15. November 2017

Berücksichtigung eines betrieblichen Ruhegeldes bei der Bemessung der GKV (BSG-Urteil vom 20.7.2017 – B 12 KR 12/15 R)

Versorgungsbezüge – und somit auch Leistungen der bAV – unterliegen der Beitragspflicht in der gesetzlichen Krankenversicherung (GKV). Inwieweit es sich bei einer Leistung, die ein Arbeitnehmer nach seinem Dienstaustritt von seinem früheren Arbeitgeber erhält, um einen Versorgungsbezug im Sinne des Sozialgesetzbuches handelt, ist nicht selten umstritten. Mit dieser Frage hatte sich das Bundessozialgericht (BSG) jüngst erneut zu befassen.

 

Eine Rentenleistung, die im 55. Lebensjahr beginnt...

In dem betreffenden Fall war das Dienstverhältnis des Arbeitnehmers im Alter von 55 Jahren durch einen Aufhebungsvertrag zur Vermeidung einer arbeitgeberseitigen Kündigung beendet worden. Der Aufhebungsvertrag sah unter anderem vor, dass wenige Monate nach dem Ausscheiden eine lebenslange monatliche Betriebsrente einsetzte. Von dieser Leistung erlangte die Krankenkasse erst Kenntnis, als der Arbeitnehmer nach Erreichen des 65. Lebensjahres Altersrente bezog. Sie vertrat die Auffassung, dass die Leistung von Beginn an als Versorgungsbezug in dem oben angegebenen Sinne einzuordnen war. Für die Vergangenheit forderte die Kasse daher vom Arbeitnehmer GKV-Beiträge nach. In den Vorinstanzen hatte die Krankenkasse mit ihrer Auffassung – bezogen auf den nicht ohnehin verjährten Teil der Forderungen – Erfolg.     
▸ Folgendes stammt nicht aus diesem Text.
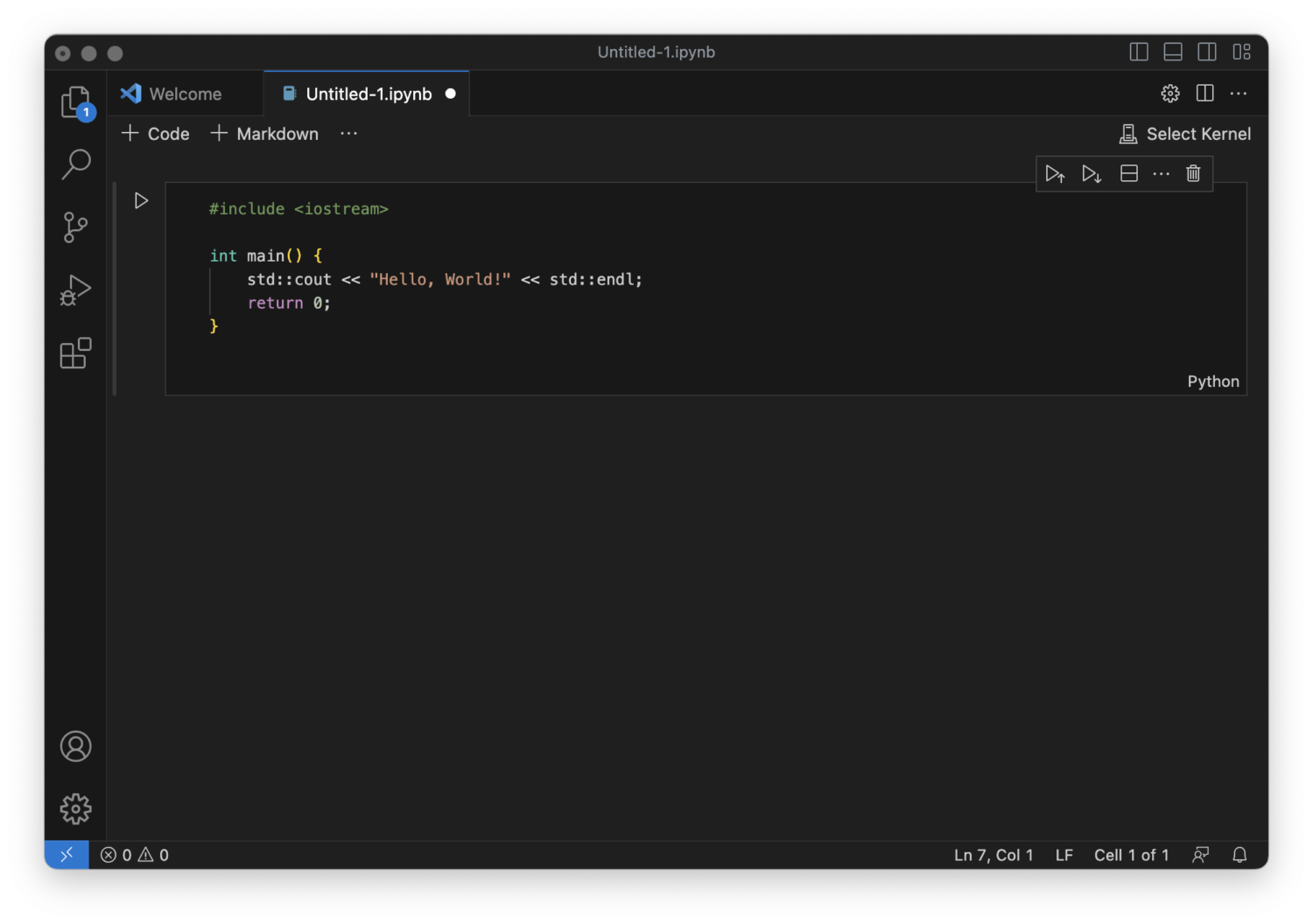Open the Explorer sidebar icon

point(74,100)
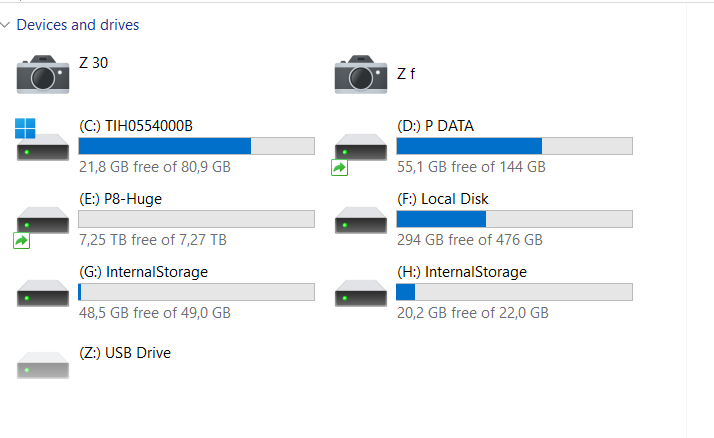714x438 pixels.
Task: Click the (Z:) USB Drive icon
Action: pyautogui.click(x=42, y=366)
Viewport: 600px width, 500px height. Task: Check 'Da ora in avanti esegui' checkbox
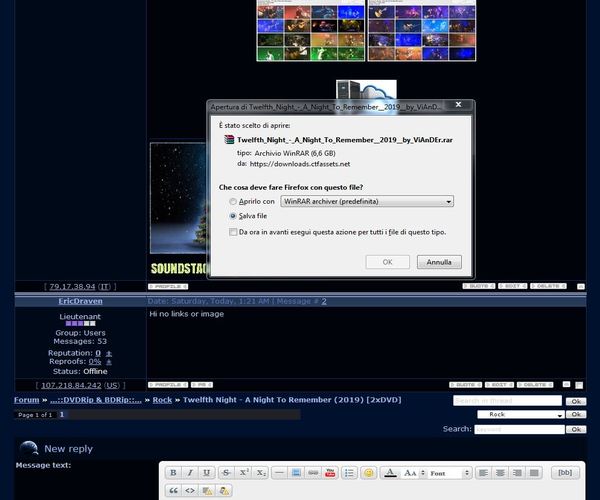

... hat zunächst nicht den Charakter einer bAV

Das BSG vertritt hingegen eine andere Auffassung. Für die sozialversicherungsrechtliche Einordnung einer Leistung sei nicht weiter relevant, ob diese als „Betriebsrente“ oder „Ruhegeld“ bezeichnet würde. Ihr Charakter ergäbe sich vielmehr aus ihrem objektiven Zweck. Bei einer bereits im Alter von 55 Jahren einsetzenden Leistung bestünde der Zweck nach Einschätzung des Gerichts unzweifelhaft in einer „Überbrückungsfunktion“. Eine entsprechende Zahlung des Arbeitgebers, etwa zur Überbrückung von Arbeitslosigkeit oder als Abfindung für den verlorenen Arbeitsplatz, dürfte somit nicht als Versorgungsbezug in dem oben angegebenen Sinne einzuordnen sein. Insbesondere fehle es zunächst an dem Charakter einer bAV. Die Leistung erwerbe im vorliegenden Fall – so das BSG – erst mit Inanspruchnahme der Altersrente den Charakter eines Versorgungsbezugs. Erst dann sei die Rente beitragspflichtig in der GKV. 

Fazit:

Das BSG bekräftigt damit seine Rechtsprechung, dass Leistungen, die eine Überbrückungsfunktion haben, keinen Versorgungsbezug darstellen und damit nicht der Beitragspflicht in der GKV unterliegen. Diese Auffassung hatte das Gericht im Hinblick auf befristete Leistungen bereits zuvor vertreten (vergleiche unter anderem BSG-Urteil vom 29.7.2015 – B 12 KR 4/14). Diese Rechtsprechung wird durch das vorliegende Urteil nunmehr für lebenslange Leistungen sachgerecht fortentwickelt. Bei diesen ist also hinsichtlich der Beitragspflicht zwischen dem Zeitraum, in dem Rentenraten bis zur Inanspruchnahme der Altersrente geleistet werden, und dem folgenden Zeitraum zu unterscheiden.